What advice do you have for writers struggling to achieve the balance between hedonism/living life and actually sitting down to write? Have you learned any habits or tips that make the balance less excruciating?

Write the kinds of stories that would bring you pleasure to read. Write about the things that most interest you, that make you feel something. Don’t be afraid of your own interests, your own obsessions—lean into them. And when you are struggling to sit down and write, make a pact with yourself that you will set at least a minimal goal for time or for sentences. Make yourself sit down for a half hour. Make yourself write even five sentences. They don’t have to be good ones!

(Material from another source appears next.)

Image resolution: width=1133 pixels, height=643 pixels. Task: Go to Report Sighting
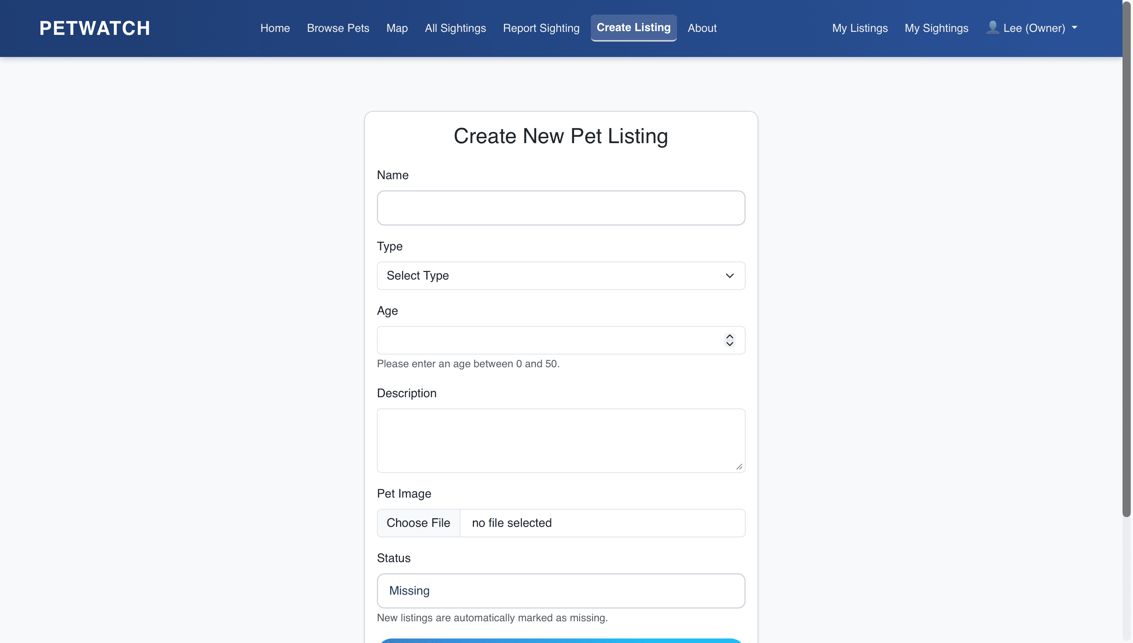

And if you hate the sight of your own words in the early stages of writing, try typing out a page or two of a short story or novel by a writer that you love. I think of this as a kind of finger-exercises warm-up—it gives the brain and fingers a chance to see and feel narrative on the page. After you’ve typed out something that you loved as a reader, you can go on and do some of your own writing. It may flow a little easier.

And finally, when you come up with an idea for a story that you like or write a sentence (or a paragraph or a scene) that you think is pretty good, tell yourself, “That’s pretty good! Give me more stuff like that.” This is a trick I learned from the writer and editor Kate Wilhelm. She says that it’s just as important to acknowledge to yourself when you are doing good work as it is to acknowledge when something feels like it isn’t working. If you don’t welcome good ideas and good writing, the part of your brain that supplies them will eventually stop offering them. But when you consciously recognize the work that you want to do, it flows more readily.

What’s the last great thing you read or listened to? Any literary or audio obsessions you’d love to share?

So many recommendations! I loved, loved, loved Megan Gidding’s The Women Could Fly. I’m savoring Sofia Samatar’s first nonfiction project, The White Mosque. Mariana Enriquez’s Our Share of Night is a terrifying, splendid monstrosity of a gothic. And I will always recommend Molly Gloss’s historical western, The Hearts of Horses. I’m currently listening to audiobooks of Tamsyn Muir’s Locked Tomb series—I’ve read the physical books, but Moira Quirk is a fantastic narrator. Anisha Dadia, who narrates Naomi Novik’s Scholomance series, is terrific too.

The audio cast of White Cat, Black Dog is truly inspired: Dan Stevens, Patton Oswalt, Kristin Sieh, Dominic Hoffman! Can you share any details behind the narration?

Some of these readers, like Kristin Sieh and Dominic Hoffman, I knew and loved already from other Audible audiobooks. I feel incredibly lucky that Patton Oswalt and Dan Stevens had the time and willingness to read stories. Ish Klein is a poet and friend who previously read a story for the audiobook of Get in Trouble. I haven’t heard the audiobook yet, but I can’t wait!

White Cat, Black Dog is available on Audible now.